- Developer(s): Game Ever Studio
- Publisher(s): Game Ever Studio
- Designer(s): Joaquin Ibarlucia; Pablo Forconi;
- Programmer(s): Joaquin Ibarlucia
- Artist(s): Gabriel Rodriguez; Lucas Bustos; Leonardo Cirius; Facundo Friquet; Diego Forconi;
- Platform(s): Microsoft Windows; Android; iOS;
- Release: WW: 3 August 2017;
- Genre(s): Action
- Mode(s): Single-player multiplayer

= Juanito Arcade Mayhem =

2017 action video game

Juanito Arcade Mayhem is an action video game developed by Argentina-based independent animation studio and video game developer Game Ever Studio. It was released on August 3 of 2017.

== Plot ==
Juanito Arcade Mayhem tells the story of an alien invasion that strikes in the middle of the night and infects a cabinet filled with classic arcade games. When the mutant Clonocells from outer space attack, a young and lazy boy by the name of Juanito becomes our last hope. Chosen by Gluk, a bipolar manipulative alien, Juanito must enter an arcade cabinet and stop the infection, armed with nothing but his comfy pyjamas and his fearsome arsenal.

== Gameplay ==
Juanito Arcade Mayhem is often compared to Super Pang, as the player fires at several balloon-shaped objects that splinter off into smaller balls. Through over 80 levels, each unique world adds a different mechanic influenced by the same arcade game that served as its inspiration, including classics such as Pac-Man, Wonder Boy and Arkanoid, among several others.

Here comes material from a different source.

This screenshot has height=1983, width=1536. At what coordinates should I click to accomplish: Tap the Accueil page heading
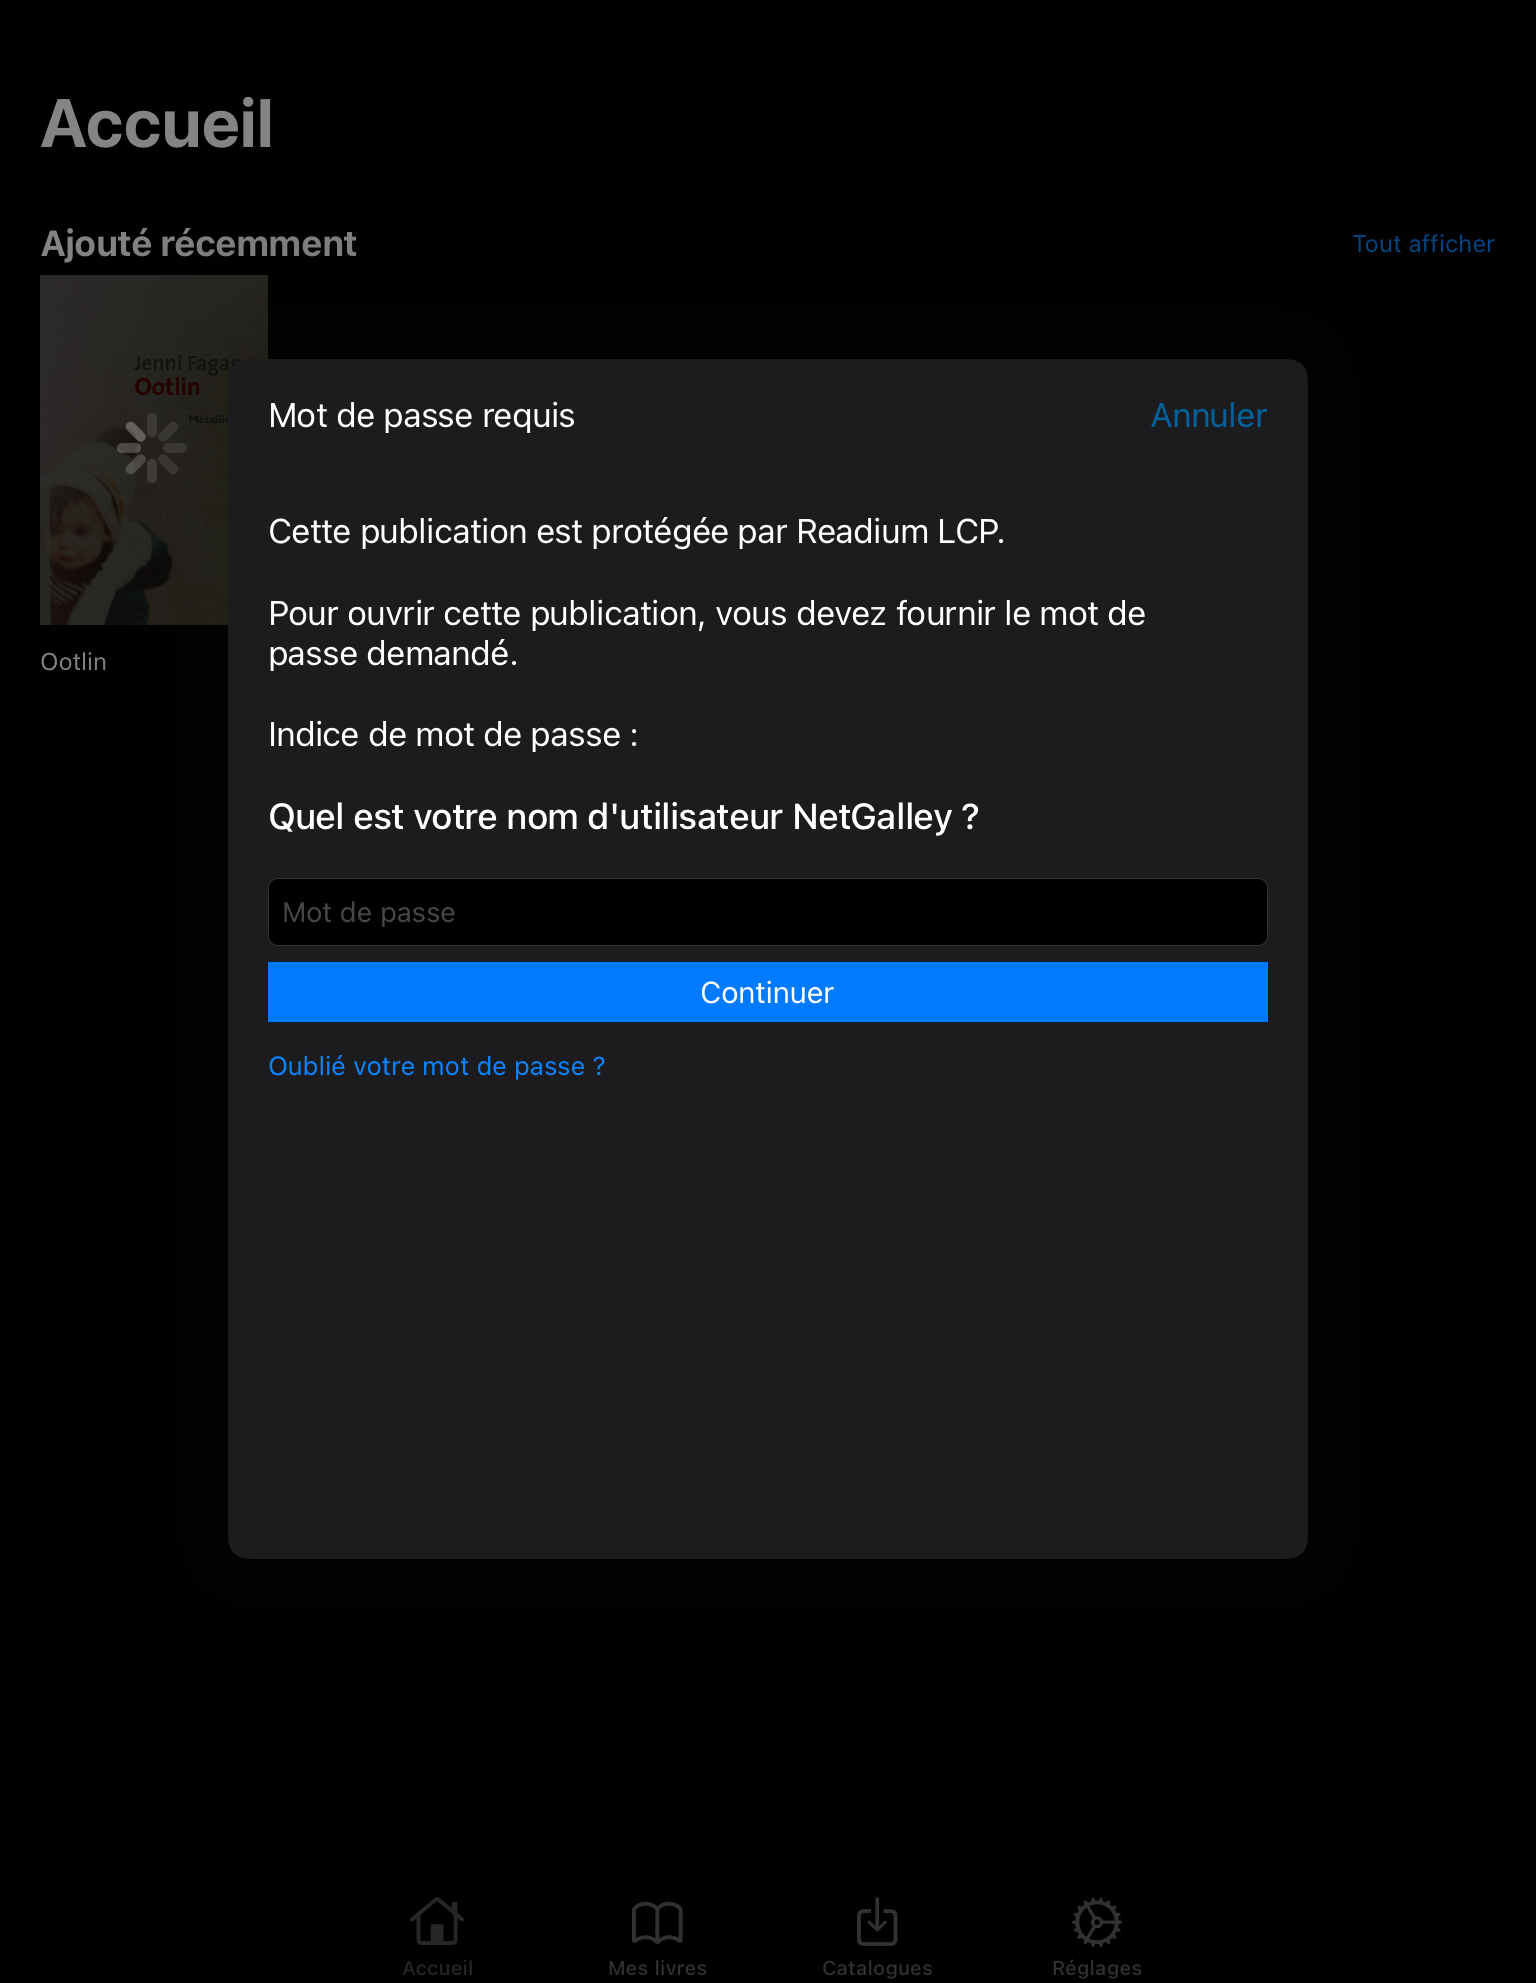(x=157, y=124)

Its charming cartoon style is reminiscent of vintage Disney short films and modern Cartoon Network animations, offering a suitable setting for and old-school challenge.

== Development ==
Development on Juanito Arcade Mayhem started in 2012, when the idea was still for it to be a feature-length animated film. The project soon moved its focus towards a videogame, where the main character would protect his hometown from the alien invasion. Some concept art shows a prototype Juanito traversing different stores in his neighbourhood, defending random citizens that were afflicted. The team decided to create a game that served as an homage to 80's arcade games and genre films, due to the influence they had in the developer's lives.

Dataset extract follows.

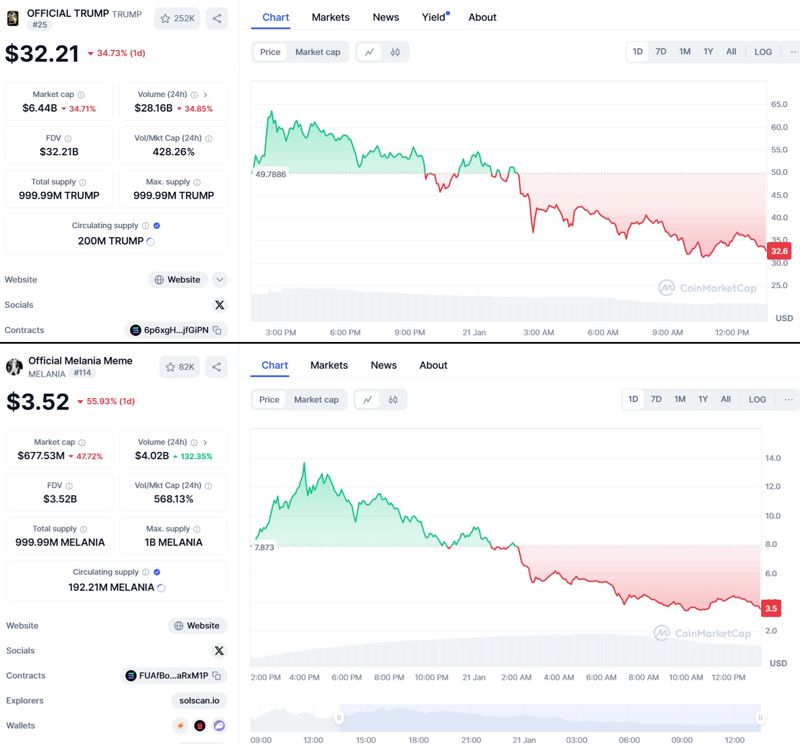The image size is (800, 744).
Task: Click the share icon for OFFICIAL TRUMP
Action: [x=217, y=18]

At first headed for mobile platforms, they eventually built an actual arcade cabinet to showcase the game at festivals and expos. In the interest of the public, a PC counterpart started being developed alongside the mobile version, and it wasn't until December 2016 that it became the main focus of the team.

On 18 May 2017, it was announced that the game will be released in August 2017.

On 13 June 2017, ADVA announced Juanito Arcade Mayhem as one of the projects to be covered under the second edition of their mentorship program "Mi primer videojuego publicado".